GORTON: This is kind of a sticky wicket in behavioral health. Patients sometimes don’t understand the details of workers’ compensation—that it filters through a workers’ compensation board and could show up in some way with an employer. Even though we trust that it won’t, we feel the need to inform them that workers’ comp is entitled to all of the information, should they request it, because they’re paying the bill. Sometimes the patient would rather pay out of pocket than put a behavioral health admission through a workers’ compensation board.

ADVANCE: In what other situations would you have to warn someone their information might not stay as private as they thought?

GORTON: All of our patients receive a notice of privacy practices at the time of each admission. Our patients inform us who they would like contacted regarding emergencies and restraints. Or they may decline to have anyone contacted, and that information is recorded so that no information is released. Sometimes people aren’t thinking of that when they present for an admission. In a behavioral health environment, you’re always watching out. Our patients really expect all of their information to remain confidential at all times, and their privacy to be maintained to the highest level possible.

Disappearing Flash Drives

An IT person downloads your hospital’s master patient index (MPI) on his flash drive to use as a dummy for a database he’s creating. Somewhere on the way from the office to his house, he loses it. Sensitive patient information is now out there. How do you respond and what is your hospital’s policy on using flash drives?

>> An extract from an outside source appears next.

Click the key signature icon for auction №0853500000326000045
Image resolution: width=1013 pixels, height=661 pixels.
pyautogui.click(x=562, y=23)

DAVIS: Flash drives are a huge problem because they’re so casual—they’re easy to use and portable. Organizations should restrict their use as much as possible and absolutely forbid their use to store patient information.

HALPERT: Exactly. Even if you get the flash drive back and use IT forensics to determine if the information had been accessed, it’s still a good idea to notify all of your patients. Send out letters and offer them all free credit checks for a year. Don’t succumb to not having to tell them by law—victims will be grateful to be informed, and you’ll have much better rapport with them.

GORTON: I agree that flash drives are very scary. We don’t use them here. We also have strict policies on e-mailing from employee to employee. Everything should be encrypted or password protected. We also don’t use the patient’s full name, but instead use initials, the medical record number or their account number.

ADVANCE: What are your policies on sending e-mails to providers outside of your clinic? I’d imagine a mistake such as hitting “Reply All” and sending patient information to 50 of the wrong people would be a nightmarish lawsuit in behavioral health?

GORTON: Yes, we don’t e-mail patient information outside of our Intranet e-mail at all. We only send things through the mail, and we don’t send anything with our organization’s return address. We use a P.O. box.

ADVANCE: What about in an emergency situation? Mail would be much too slow in that case.

GORTON: If someone needs information from us right away, as in an emergency, we never confirm or deny anyone as a patient here. We take the caller’s name and number, then we pull the record and call back to verify the caller is who they say they are, and give them the information they need to treat the patient. We do this over the phone only; never in e-mail.

Ainsley Maloney is an assistant editor with ADVANCE.